THE PROBLEM: Search each line of the data for the word "will"; copy every line where it is found.

Stored data:
........

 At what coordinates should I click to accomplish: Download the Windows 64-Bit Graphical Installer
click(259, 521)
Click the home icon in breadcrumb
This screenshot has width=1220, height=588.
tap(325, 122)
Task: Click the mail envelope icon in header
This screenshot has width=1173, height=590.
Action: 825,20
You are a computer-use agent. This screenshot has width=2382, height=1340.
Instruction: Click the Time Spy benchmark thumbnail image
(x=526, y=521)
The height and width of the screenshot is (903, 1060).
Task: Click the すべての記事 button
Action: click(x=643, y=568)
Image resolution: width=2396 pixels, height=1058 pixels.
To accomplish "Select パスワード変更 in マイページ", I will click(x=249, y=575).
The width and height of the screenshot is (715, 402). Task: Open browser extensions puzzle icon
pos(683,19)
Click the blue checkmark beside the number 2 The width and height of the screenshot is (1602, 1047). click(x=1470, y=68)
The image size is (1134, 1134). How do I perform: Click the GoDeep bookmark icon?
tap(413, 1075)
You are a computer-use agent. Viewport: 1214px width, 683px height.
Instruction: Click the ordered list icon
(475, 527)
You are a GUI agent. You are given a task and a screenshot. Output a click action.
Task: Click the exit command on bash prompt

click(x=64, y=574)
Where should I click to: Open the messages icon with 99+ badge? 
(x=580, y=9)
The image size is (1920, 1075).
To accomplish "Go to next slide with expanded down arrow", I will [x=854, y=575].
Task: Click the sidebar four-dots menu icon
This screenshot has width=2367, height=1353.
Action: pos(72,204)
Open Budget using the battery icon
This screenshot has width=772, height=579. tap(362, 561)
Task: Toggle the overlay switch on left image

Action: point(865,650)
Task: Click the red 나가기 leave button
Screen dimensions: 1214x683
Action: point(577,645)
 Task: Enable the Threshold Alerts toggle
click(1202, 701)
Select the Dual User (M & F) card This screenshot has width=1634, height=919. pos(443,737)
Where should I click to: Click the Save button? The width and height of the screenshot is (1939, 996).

........

ANSWER BELOW:
To accomplish "Select パスワード変更 in マイページ", I will click(x=249, y=575).
To accomplish "Go to next slide with expanded down arrow", I will [x=854, y=575].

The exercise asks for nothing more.